The numbers are phenomenal – 6.6 million members in a total of 193 countries, nearly 30 million online actions taken and over 10,000 events held in just the last four years. Avaaz is an incredible success story – an online community which, according to the German newspaper Suddeutsche Zeitung, ‘is more democratic, and could be more effective, than the United Nations’.
In 1997 Avaaz was founded by Res Publica, a global civic advocacy group, and moveon.org, an online community that had pioneered internet advocacy in the US. The aim was simple – to empower people across the world to take action on global, national and regional issues of concern to them. According to its executive director, Ricken Patel, ‘Avaaz’s online community can act like a megaphone to call attention to new issues; a lightning rod to channel broad public concern into a specific, targeted campaign; a fire truck to rush an effective response to a sudden emergency; and a stem cell that grows whatever form of advocacy or work is best suited to meet an urgent need.’
The idea of armchair activism is often met with cynicism. How can someone be effective, sitting in their own home? Don’t we need to get out on the streets to make our governments listen to us? Avaaz has shown that ‘virtual’ people power is possible – and it works. Last November, following news reports of sexual exploitation in Hilton hotel rooms, 300,000 Avaaz members signed a petition urging the global hotel chain to sign the ECPAT code to stop child sexual exploitation – and Hilton listened. Just a month before, Avaaz worked with Greenpeace to collect a million signatures from Europeans demanding a freeze on genetically modified crops – a petition presented as a ‘citizens’ initiative’ to the European Commission, which, following the 2009 Lisbon Treaty, is bound to hear requests made by a million people or more. Pressure from Avaaz members in the last few years has also helped to protect elephants and whales, create the largest marine reserve in history and pass historic anti-corruption measures in Brazil.

> [Task instructions]
1) Reproduce the Avaaz passage word for word, between "The numbers are" and "the United Nations’.", inclusive.
2) In the Avaaz passage, how many Avaaz members signed the petition urging Hilton to sign the ECPAT code?

> [Record excerpts]

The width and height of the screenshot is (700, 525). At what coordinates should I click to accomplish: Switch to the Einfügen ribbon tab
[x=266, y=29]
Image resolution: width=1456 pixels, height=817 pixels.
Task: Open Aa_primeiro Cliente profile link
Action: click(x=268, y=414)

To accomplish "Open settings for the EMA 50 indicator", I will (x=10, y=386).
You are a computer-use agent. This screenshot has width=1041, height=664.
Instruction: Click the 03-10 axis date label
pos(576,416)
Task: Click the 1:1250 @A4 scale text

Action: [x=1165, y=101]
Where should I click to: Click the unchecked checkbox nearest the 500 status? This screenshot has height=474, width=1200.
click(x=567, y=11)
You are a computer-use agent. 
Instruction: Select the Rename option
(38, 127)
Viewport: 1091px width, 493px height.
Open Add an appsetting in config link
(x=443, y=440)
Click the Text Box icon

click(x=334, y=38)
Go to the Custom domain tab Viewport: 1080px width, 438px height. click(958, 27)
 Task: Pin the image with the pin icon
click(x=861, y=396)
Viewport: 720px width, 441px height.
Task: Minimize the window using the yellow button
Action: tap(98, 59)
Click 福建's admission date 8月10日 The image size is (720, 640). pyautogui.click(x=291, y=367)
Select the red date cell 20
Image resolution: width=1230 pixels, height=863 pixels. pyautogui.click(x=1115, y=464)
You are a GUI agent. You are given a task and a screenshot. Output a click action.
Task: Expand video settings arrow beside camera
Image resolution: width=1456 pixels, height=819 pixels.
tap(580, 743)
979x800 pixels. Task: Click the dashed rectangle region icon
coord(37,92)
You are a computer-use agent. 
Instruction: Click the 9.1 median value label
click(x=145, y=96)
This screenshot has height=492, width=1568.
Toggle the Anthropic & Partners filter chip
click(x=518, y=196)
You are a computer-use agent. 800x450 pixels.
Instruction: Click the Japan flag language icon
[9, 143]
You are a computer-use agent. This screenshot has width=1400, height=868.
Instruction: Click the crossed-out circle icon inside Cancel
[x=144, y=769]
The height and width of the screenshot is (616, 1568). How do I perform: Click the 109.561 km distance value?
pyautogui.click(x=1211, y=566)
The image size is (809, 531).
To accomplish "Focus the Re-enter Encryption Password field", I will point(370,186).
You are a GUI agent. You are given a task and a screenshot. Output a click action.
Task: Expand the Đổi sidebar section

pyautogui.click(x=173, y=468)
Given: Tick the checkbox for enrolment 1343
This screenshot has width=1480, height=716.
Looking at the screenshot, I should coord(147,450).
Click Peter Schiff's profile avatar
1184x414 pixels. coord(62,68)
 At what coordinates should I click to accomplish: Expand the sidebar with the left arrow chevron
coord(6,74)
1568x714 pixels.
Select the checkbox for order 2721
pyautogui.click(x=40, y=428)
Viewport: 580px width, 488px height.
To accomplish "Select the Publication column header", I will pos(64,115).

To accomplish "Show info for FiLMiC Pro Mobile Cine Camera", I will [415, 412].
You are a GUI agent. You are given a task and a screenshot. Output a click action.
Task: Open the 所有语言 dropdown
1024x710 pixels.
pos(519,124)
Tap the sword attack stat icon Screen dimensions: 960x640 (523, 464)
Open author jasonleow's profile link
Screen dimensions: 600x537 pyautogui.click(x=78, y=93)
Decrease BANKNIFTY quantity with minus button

> [Responses]
1)
The numbers are phenomenal – 6.6 million members in a total of 193 countries, nearly 30 million online actions taken and over 10,000 events held in just the last four years. Avaaz is an incredible success story – an online community which, according to the German newspaper Suddeutsche Zeitung, ‘is more democratic, and could be more effective, than the United Nations’.

2) 300,000 Avaaz members signed it.